ANIMAL PEOPLE pointed out that the Royal SPCA of Great
Britain experimented with electrocuting animals from approximately
1885 until about 1928, before concluding it could never be considered
humane by British standards.
The RSPCA exported their six electrocution machines to India
during a rabies panic circa 1930. Dogs were legally electrocuted in
several cities of India until the last of the RSPCA machines known
to remain there was dismantled in 1997. Some of the RSPCA machines
may still be used in Pakistan, which was still part of India when
they arrived.
Dogs continued to be electrocuted with a makeshift device in
the city of Visakhapatnam until 1998, when Visakha SPCA founder
Pradeep Kumar Nath and Help In Suffering trustee Christine Townend
stopped it.
“Electrocuting dogs is the cruelest way of killing them,”
Nath e-mailed to PAWS, offering his help.
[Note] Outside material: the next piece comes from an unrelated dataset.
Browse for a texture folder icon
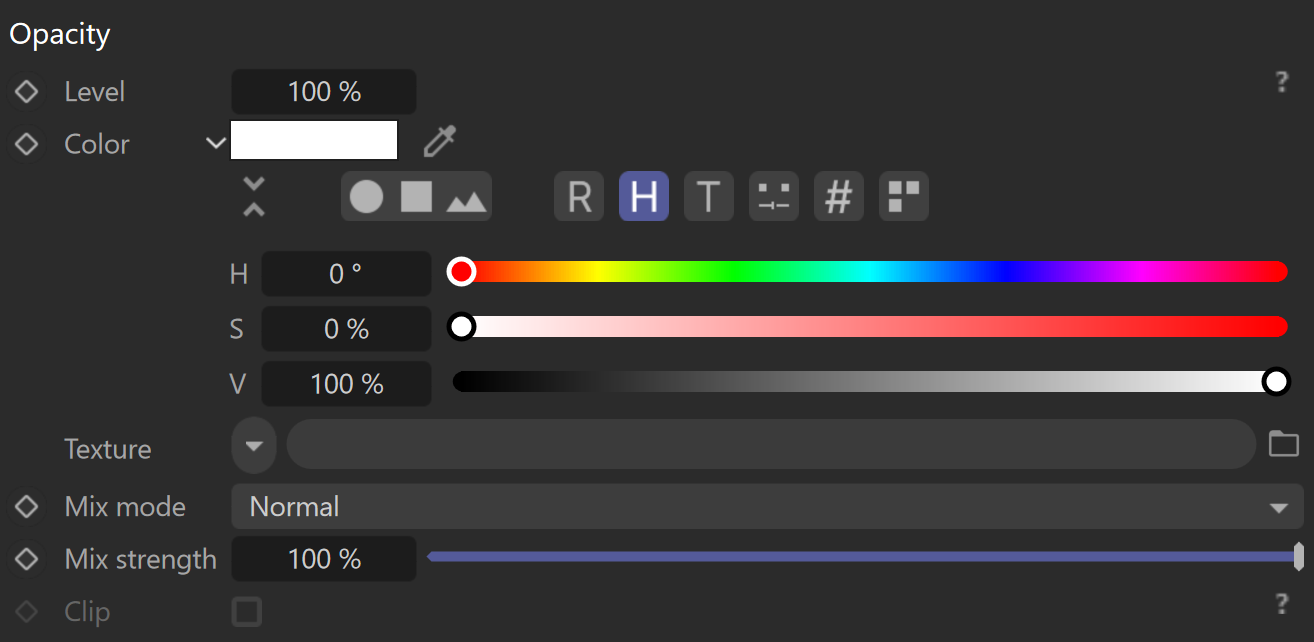This screenshot has height=642, width=1314. click(1284, 444)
We secretly videotaped
the procedure to show to the world and got a court order stopping it.
We have now shown that the proper alternative to dog over population
is animal birth control.”
PAWS incorporated the ANIMAL PEOPLE and Visakha SPCA
statements into their own brief against the electrocutions.
Manila mayor Lito Atienza said he had not been aware that the
city pound was using any method other than lethal injection to kill
dogs.
The electrocutions started at approximately the same time
that Manila hosted an event called “Dog Walk for a Cause,” trying
to beat the Guinness record for the most dogs ever assembled and to
promote awareness about preventing cruelty to animals.
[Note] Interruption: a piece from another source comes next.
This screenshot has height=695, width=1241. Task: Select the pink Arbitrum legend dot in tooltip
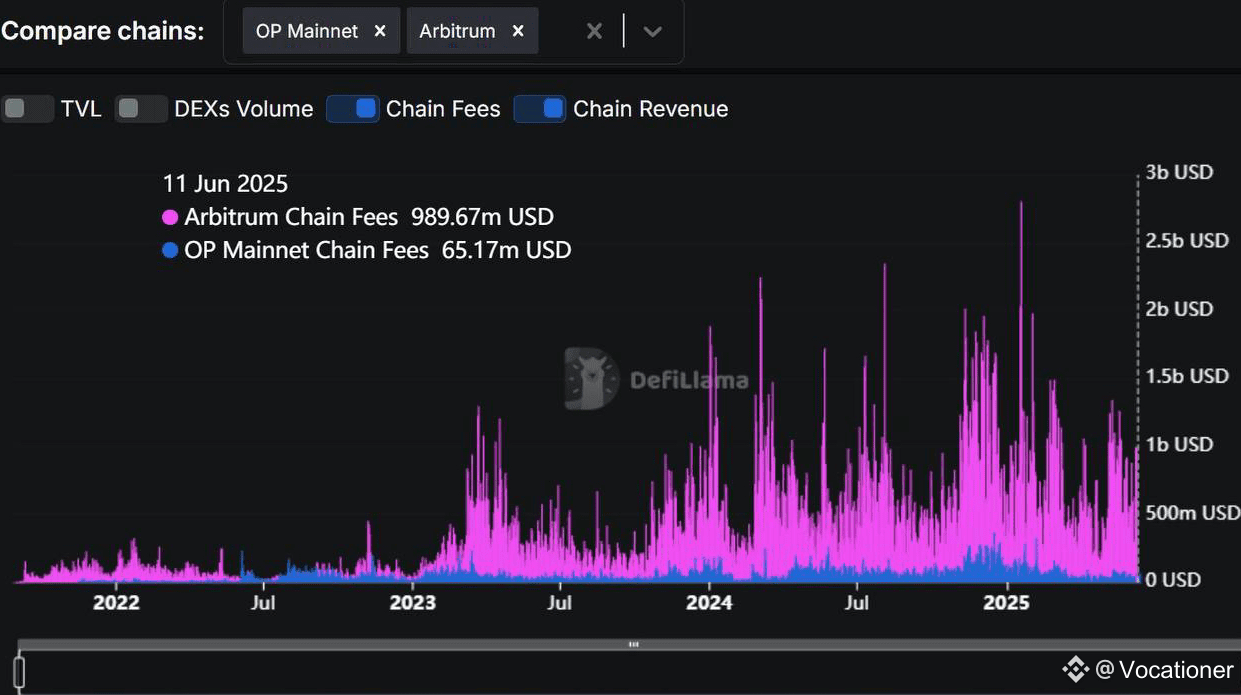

The event attracted 7,469 dogs to five-kilometre walks in
Manila and 23 other designated areas, easily beating the British
record of 5,017 dogs, set in 2004.
Dogs are still routinely electrocuted in several other
nations, including in parts of Mexico, where encouraging a
transition to lethal injection was part of Sean Hawkins’ work with
the Spay/Neuter Assistance Program missions south of the border, and
will continue through his new organization, Saving Animals Across
Borders. (Page 16.)
Hawkins’ preferred alternative, like Nath’s, is high-volume
sterilization to keep dog overpopulation from becoming a problem in
the first place.
Manila presently has no high-volume low-cost sterilization program.